=== Begin Enclosure ===
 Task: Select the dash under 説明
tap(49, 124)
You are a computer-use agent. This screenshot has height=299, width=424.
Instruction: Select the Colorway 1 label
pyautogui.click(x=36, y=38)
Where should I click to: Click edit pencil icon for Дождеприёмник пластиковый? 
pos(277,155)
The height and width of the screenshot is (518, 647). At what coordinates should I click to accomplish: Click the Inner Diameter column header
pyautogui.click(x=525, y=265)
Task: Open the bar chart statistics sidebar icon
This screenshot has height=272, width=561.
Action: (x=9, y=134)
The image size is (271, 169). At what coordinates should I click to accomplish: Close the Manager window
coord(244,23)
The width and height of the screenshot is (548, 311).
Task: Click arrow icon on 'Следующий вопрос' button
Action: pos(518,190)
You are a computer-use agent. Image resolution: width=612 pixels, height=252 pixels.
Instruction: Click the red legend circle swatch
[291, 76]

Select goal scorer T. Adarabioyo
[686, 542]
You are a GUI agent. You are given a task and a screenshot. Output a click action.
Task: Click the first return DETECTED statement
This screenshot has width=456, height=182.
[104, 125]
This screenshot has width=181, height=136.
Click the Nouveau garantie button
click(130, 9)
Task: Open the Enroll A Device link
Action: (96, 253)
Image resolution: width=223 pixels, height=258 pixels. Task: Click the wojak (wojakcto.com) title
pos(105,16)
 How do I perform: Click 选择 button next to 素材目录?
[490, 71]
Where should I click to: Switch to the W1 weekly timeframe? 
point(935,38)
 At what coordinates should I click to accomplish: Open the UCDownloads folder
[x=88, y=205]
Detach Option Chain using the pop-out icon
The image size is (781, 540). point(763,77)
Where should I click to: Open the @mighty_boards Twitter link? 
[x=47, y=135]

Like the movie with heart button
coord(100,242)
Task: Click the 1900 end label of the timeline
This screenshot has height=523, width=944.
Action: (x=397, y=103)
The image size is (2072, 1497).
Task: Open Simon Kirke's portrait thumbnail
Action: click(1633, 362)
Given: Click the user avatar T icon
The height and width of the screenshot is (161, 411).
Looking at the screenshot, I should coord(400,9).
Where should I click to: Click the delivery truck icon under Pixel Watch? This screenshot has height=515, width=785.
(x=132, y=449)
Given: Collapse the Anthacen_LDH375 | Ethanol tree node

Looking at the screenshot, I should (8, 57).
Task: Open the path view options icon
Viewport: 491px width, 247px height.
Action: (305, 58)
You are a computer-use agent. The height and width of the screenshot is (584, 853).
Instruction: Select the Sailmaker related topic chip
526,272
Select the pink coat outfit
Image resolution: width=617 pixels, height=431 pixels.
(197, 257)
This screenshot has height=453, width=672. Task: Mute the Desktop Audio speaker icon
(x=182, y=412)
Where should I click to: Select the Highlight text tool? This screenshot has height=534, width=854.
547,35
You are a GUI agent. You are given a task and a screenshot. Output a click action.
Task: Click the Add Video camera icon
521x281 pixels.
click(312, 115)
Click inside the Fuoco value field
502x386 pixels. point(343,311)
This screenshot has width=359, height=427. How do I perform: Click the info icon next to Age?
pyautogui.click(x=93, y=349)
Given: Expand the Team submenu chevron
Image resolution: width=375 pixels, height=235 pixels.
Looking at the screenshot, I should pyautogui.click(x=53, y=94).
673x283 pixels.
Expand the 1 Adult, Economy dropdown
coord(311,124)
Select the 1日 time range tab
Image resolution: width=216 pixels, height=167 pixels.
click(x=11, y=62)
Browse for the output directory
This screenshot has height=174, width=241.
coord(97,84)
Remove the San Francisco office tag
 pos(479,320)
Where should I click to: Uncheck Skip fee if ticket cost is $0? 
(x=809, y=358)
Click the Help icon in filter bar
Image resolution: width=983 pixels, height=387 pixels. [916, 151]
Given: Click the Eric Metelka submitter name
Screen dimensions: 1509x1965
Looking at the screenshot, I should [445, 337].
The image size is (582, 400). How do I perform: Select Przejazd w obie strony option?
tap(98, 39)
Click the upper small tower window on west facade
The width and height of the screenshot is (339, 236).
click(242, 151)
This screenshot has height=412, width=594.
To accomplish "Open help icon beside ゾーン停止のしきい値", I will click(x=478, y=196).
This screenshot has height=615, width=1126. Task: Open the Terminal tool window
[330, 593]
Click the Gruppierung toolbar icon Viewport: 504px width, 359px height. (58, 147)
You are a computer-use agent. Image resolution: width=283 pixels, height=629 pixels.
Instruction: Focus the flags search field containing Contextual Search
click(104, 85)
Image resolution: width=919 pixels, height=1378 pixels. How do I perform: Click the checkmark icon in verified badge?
=== End Enclosure ===
* Work item:
Word for word, return all of the records.

* Task response:
 Task: Select the dash under 説明
tap(49, 124)
You are a computer-use agent. This screenshot has height=299, width=424.
Instruction: Select the Colorway 1 label
pyautogui.click(x=36, y=38)
Where should I click to: Click edit pencil icon for Дождеприёмник пластиковый? 
pos(277,155)
The height and width of the screenshot is (518, 647). At what coordinates should I click to accomplish: Click the Inner Diameter column header
pyautogui.click(x=525, y=265)
Task: Open the bar chart statistics sidebar icon
This screenshot has height=272, width=561.
Action: (x=9, y=134)
The image size is (271, 169). At what coordinates should I click to accomplish: Close the Manager window
coord(244,23)
The width and height of the screenshot is (548, 311).
Task: Click arrow icon on 'Следующий вопрос' button
Action: pos(518,190)
You are a computer-use agent. Image resolution: width=612 pixels, height=252 pixels.
Instruction: Click the red legend circle swatch
[291, 76]

Select goal scorer T. Adarabioyo
[686, 542]
You are a GUI agent. You are given a task and a screenshot. Output a click action.
Task: Click the first return DETECTED statement
This screenshot has width=456, height=182.
[104, 125]
This screenshot has width=181, height=136.
Click the Nouveau garantie button
click(130, 9)
Task: Open the Enroll A Device link
Action: (96, 253)
Image resolution: width=223 pixels, height=258 pixels. Task: Click the wojak (wojakcto.com) title
pos(105,16)
 How do I perform: Click 选择 button next to 素材目录?
[490, 71]
Where should I click to: Switch to the W1 weekly timeframe? 
point(935,38)
 At what coordinates should I click to accomplish: Open the UCDownloads folder
[x=88, y=205]
Detach Option Chain using the pop-out icon
The image size is (781, 540). point(763,77)
Where should I click to: Open the @mighty_boards Twitter link? 
[x=47, y=135]

Like the movie with heart button
coord(100,242)
Task: Click the 1900 end label of the timeline
This screenshot has height=523, width=944.
Action: (x=397, y=103)
The image size is (2072, 1497).
Task: Open Simon Kirke's portrait thumbnail
Action: click(1633, 362)
Given: Click the user avatar T icon
The height and width of the screenshot is (161, 411).
Looking at the screenshot, I should coord(400,9).
Where should I click to: Click the delivery truck icon under Pixel Watch? This screenshot has height=515, width=785.
(x=132, y=449)
Given: Collapse the Anthacen_LDH375 | Ethanol tree node

Looking at the screenshot, I should (8, 57).
Task: Open the path view options icon
Viewport: 491px width, 247px height.
Action: (305, 58)
You are a computer-use agent. The height and width of the screenshot is (584, 853).
Instruction: Select the Sailmaker related topic chip
526,272
Select the pink coat outfit
Image resolution: width=617 pixels, height=431 pixels.
(197, 257)
This screenshot has height=453, width=672. Task: Mute the Desktop Audio speaker icon
(x=182, y=412)
Where should I click to: Select the Highlight text tool? This screenshot has height=534, width=854.
547,35
You are a GUI agent. You are given a task and a screenshot. Output a click action.
Task: Click the Add Video camera icon
521x281 pixels.
click(312, 115)
Click inside the Fuoco value field
502x386 pixels. point(343,311)
This screenshot has width=359, height=427. How do I perform: Click the info icon next to Age?
pyautogui.click(x=93, y=349)
Given: Expand the Team submenu chevron
Image resolution: width=375 pixels, height=235 pixels.
Looking at the screenshot, I should pyautogui.click(x=53, y=94).
673x283 pixels.
Expand the 1 Adult, Economy dropdown
coord(311,124)
Select the 1日 time range tab
Image resolution: width=216 pixels, height=167 pixels.
click(x=11, y=62)
Browse for the output directory
This screenshot has height=174, width=241.
coord(97,84)
Remove the San Francisco office tag
 pos(479,320)
Where should I click to: Uncheck Skip fee if ticket cost is $0? 
(x=809, y=358)
Click the Help icon in filter bar
Image resolution: width=983 pixels, height=387 pixels. [916, 151]
Given: Click the Eric Metelka submitter name
Screen dimensions: 1509x1965
Looking at the screenshot, I should [445, 337].
The image size is (582, 400). How do I perform: Select Przejazd w obie strony option?
tap(98, 39)
Click the upper small tower window on west facade
The width and height of the screenshot is (339, 236).
click(242, 151)
This screenshot has height=412, width=594.
To accomplish "Open help icon beside ゾーン停止のしきい値", I will click(x=478, y=196).
This screenshot has height=615, width=1126. Task: Open the Terminal tool window
[330, 593]
Click the Gruppierung toolbar icon Viewport: 504px width, 359px height. (58, 147)
You are a computer-use agent. Image resolution: width=283 pixels, height=629 pixels.
Instruction: Focus the flags search field containing Contextual Search
click(104, 85)
Image resolution: width=919 pixels, height=1378 pixels. How do I perform: Click the checkmark icon in verified badge?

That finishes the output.